%%

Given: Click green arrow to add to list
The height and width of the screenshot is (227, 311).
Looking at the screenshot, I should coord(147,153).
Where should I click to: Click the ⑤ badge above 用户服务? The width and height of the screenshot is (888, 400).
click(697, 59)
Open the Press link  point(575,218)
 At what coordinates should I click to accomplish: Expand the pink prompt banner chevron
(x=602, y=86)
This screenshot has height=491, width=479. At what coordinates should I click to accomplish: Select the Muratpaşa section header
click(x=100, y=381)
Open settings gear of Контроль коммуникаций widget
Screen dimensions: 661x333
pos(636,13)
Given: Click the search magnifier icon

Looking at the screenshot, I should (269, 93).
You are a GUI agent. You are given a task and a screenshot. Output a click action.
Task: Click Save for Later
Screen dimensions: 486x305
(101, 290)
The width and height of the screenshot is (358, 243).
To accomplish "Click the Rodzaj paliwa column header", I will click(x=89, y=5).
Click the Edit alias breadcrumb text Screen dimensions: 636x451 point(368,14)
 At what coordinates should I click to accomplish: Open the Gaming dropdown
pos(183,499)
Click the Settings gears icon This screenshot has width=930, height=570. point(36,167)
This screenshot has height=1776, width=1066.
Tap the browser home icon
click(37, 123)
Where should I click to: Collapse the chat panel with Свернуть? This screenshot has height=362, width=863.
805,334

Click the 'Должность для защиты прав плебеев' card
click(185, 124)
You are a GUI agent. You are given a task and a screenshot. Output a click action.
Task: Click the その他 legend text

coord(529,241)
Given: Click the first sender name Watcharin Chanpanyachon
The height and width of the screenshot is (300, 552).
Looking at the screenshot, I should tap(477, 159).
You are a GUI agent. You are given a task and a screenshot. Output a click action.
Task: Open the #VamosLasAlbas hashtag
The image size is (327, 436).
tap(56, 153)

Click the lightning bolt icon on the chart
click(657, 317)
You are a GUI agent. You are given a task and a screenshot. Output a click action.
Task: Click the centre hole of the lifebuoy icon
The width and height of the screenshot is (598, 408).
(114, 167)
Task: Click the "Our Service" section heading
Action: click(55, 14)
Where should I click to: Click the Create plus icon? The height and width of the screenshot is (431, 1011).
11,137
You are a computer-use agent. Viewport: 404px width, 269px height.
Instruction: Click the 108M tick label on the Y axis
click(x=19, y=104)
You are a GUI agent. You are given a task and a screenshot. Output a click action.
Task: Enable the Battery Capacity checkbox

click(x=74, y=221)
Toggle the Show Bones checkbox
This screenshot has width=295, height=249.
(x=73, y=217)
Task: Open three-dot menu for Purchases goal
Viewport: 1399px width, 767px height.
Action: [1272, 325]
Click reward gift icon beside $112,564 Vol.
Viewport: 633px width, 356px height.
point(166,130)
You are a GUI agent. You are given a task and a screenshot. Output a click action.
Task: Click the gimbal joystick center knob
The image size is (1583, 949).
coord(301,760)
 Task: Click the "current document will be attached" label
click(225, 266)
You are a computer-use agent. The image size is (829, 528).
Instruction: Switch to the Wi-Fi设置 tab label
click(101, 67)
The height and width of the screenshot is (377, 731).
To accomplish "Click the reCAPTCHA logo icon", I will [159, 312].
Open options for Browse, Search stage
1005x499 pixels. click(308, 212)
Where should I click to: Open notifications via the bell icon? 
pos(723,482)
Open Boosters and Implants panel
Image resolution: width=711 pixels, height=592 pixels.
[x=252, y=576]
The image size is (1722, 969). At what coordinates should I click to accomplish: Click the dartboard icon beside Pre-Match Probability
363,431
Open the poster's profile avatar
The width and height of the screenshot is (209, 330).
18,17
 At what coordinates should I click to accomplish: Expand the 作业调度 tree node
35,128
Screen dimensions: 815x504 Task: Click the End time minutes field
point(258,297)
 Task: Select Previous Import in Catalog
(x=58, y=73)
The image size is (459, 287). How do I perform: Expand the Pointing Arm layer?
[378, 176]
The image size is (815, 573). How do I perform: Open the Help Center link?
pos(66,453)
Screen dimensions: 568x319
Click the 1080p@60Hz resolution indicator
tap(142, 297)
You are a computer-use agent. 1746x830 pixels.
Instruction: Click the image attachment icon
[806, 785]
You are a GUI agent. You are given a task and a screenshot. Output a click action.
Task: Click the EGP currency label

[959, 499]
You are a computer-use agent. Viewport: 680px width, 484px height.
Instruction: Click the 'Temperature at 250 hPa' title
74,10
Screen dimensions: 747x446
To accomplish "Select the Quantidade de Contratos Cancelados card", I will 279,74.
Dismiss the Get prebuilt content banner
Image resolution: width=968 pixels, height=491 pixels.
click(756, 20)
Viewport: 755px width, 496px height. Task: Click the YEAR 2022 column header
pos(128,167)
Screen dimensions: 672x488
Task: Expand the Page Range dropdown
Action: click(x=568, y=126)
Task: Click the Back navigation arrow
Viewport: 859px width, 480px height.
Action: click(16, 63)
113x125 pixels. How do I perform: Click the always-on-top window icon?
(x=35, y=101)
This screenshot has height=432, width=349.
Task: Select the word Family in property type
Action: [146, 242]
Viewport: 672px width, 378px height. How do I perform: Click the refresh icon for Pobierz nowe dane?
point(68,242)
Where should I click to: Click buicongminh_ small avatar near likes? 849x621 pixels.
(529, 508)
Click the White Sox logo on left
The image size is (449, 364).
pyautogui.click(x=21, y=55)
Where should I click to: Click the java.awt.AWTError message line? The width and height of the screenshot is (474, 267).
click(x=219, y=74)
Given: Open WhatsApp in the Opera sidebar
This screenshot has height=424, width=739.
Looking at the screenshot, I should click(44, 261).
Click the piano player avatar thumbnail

%%

Activity –
Return the listing above in its entirety, word for word.

Answer to this task –
Given: Click green arrow to add to list
The height and width of the screenshot is (227, 311).
Looking at the screenshot, I should coord(147,153).
Where should I click to: Click the ⑤ badge above 用户服务? The width and height of the screenshot is (888, 400).
click(697, 59)
Open the Press link  point(575,218)
 At what coordinates should I click to accomplish: Expand the pink prompt banner chevron
(x=602, y=86)
This screenshot has height=491, width=479. At what coordinates should I click to accomplish: Select the Muratpaşa section header
click(x=100, y=381)
Open settings gear of Контроль коммуникаций widget
Screen dimensions: 661x333
pos(636,13)
Given: Click the search magnifier icon

Looking at the screenshot, I should (269, 93).
You are a GUI agent. You are given a task and a screenshot. Output a click action.
Task: Click Save for Later
Screen dimensions: 486x305
(101, 290)
The width and height of the screenshot is (358, 243).
To accomplish "Click the Rodzaj paliwa column header", I will click(x=89, y=5).
Click the Edit alias breadcrumb text Screen dimensions: 636x451 point(368,14)
 At what coordinates should I click to accomplish: Open the Gaming dropdown
pos(183,499)
Click the Settings gears icon This screenshot has width=930, height=570. point(36,167)
This screenshot has height=1776, width=1066.
Tap the browser home icon
click(37, 123)
Where should I click to: Collapse the chat panel with Свернуть? This screenshot has height=362, width=863.
805,334

Click the 'Должность для защиты прав плебеев' card
click(185, 124)
You are a GUI agent. You are given a task and a screenshot. Output a click action.
Task: Click the その他 legend text

coord(529,241)
Given: Click the first sender name Watcharin Chanpanyachon
The height and width of the screenshot is (300, 552).
Looking at the screenshot, I should tap(477, 159).
You are a GUI agent. You are given a task and a screenshot. Output a click action.
Task: Open the #VamosLasAlbas hashtag
The image size is (327, 436).
tap(56, 153)

Click the lightning bolt icon on the chart
click(657, 317)
You are a GUI agent. You are given a task and a screenshot. Output a click action.
Task: Click the centre hole of the lifebuoy icon
The width and height of the screenshot is (598, 408).
(114, 167)
Task: Click the "Our Service" section heading
Action: click(55, 14)
Where should I click to: Click the Create plus icon? The height and width of the screenshot is (431, 1011).
11,137
You are a computer-use agent. Viewport: 404px width, 269px height.
Instruction: Click the 108M tick label on the Y axis
click(x=19, y=104)
You are a GUI agent. You are given a task and a screenshot. Output a click action.
Task: Enable the Battery Capacity checkbox

click(x=74, y=221)
Toggle the Show Bones checkbox
This screenshot has width=295, height=249.
(x=73, y=217)
Task: Open three-dot menu for Purchases goal
Viewport: 1399px width, 767px height.
Action: [1272, 325]
Click reward gift icon beside $112,564 Vol.
Viewport: 633px width, 356px height.
point(166,130)
You are a GUI agent. You are given a task and a screenshot. Output a click action.
Task: Click the gimbal joystick center knob
The image size is (1583, 949).
coord(301,760)
 Task: Click the "current document will be attached" label
click(225, 266)
You are a computer-use agent. The image size is (829, 528).
Instruction: Switch to the Wi-Fi设置 tab label
click(101, 67)
The height and width of the screenshot is (377, 731).
To accomplish "Click the reCAPTCHA logo icon", I will [159, 312].
Open options for Browse, Search stage
1005x499 pixels. click(308, 212)
Where should I click to: Open notifications via the bell icon? 
pos(723,482)
Open Boosters and Implants panel
Image resolution: width=711 pixels, height=592 pixels.
[x=252, y=576]
The image size is (1722, 969). At what coordinates should I click to accomplish: Click the dartboard icon beside Pre-Match Probability
363,431
Open the poster's profile avatar
The width and height of the screenshot is (209, 330).
18,17
 At what coordinates should I click to accomplish: Expand the 作业调度 tree node
35,128
Screen dimensions: 815x504 Task: Click the End time minutes field
point(258,297)
 Task: Select Previous Import in Catalog
(x=58, y=73)
The image size is (459, 287). How do I perform: Expand the Pointing Arm layer?
[378, 176]
The image size is (815, 573). How do I perform: Open the Help Center link?
pos(66,453)
Screen dimensions: 568x319
Click the 1080p@60Hz resolution indicator
tap(142, 297)
You are a computer-use agent. 1746x830 pixels.
Instruction: Click the image attachment icon
[806, 785]
You are a GUI agent. You are given a task and a screenshot. Output a click action.
Task: Click the EGP currency label

[959, 499]
You are a computer-use agent. Viewport: 680px width, 484px height.
Instruction: Click the 'Temperature at 250 hPa' title
74,10
Screen dimensions: 747x446
To accomplish "Select the Quantidade de Contratos Cancelados card", I will 279,74.
Dismiss the Get prebuilt content banner
Image resolution: width=968 pixels, height=491 pixels.
click(756, 20)
Viewport: 755px width, 496px height. Task: Click the YEAR 2022 column header
pos(128,167)
Screen dimensions: 672x488
Task: Expand the Page Range dropdown
Action: click(x=568, y=126)
Task: Click the Back navigation arrow
Viewport: 859px width, 480px height.
Action: click(16, 63)
113x125 pixels. How do I perform: Click the always-on-top window icon?
(x=35, y=101)
This screenshot has height=432, width=349.
Task: Select the word Family in property type
Action: [146, 242]
Viewport: 672px width, 378px height. How do I perform: Click the refresh icon for Pobierz nowe dane?
point(68,242)
Where should I click to: Click buicongminh_ small avatar near likes? 849x621 pixels.
(529, 508)
Click the White Sox logo on left
The image size is (449, 364).
pyautogui.click(x=21, y=55)
Where should I click to: Click the java.awt.AWTError message line? The width and height of the screenshot is (474, 267).
click(x=219, y=74)
Given: Open WhatsApp in the Opera sidebar
This screenshot has height=424, width=739.
Looking at the screenshot, I should click(44, 261).
Click the piano player avatar thumbnail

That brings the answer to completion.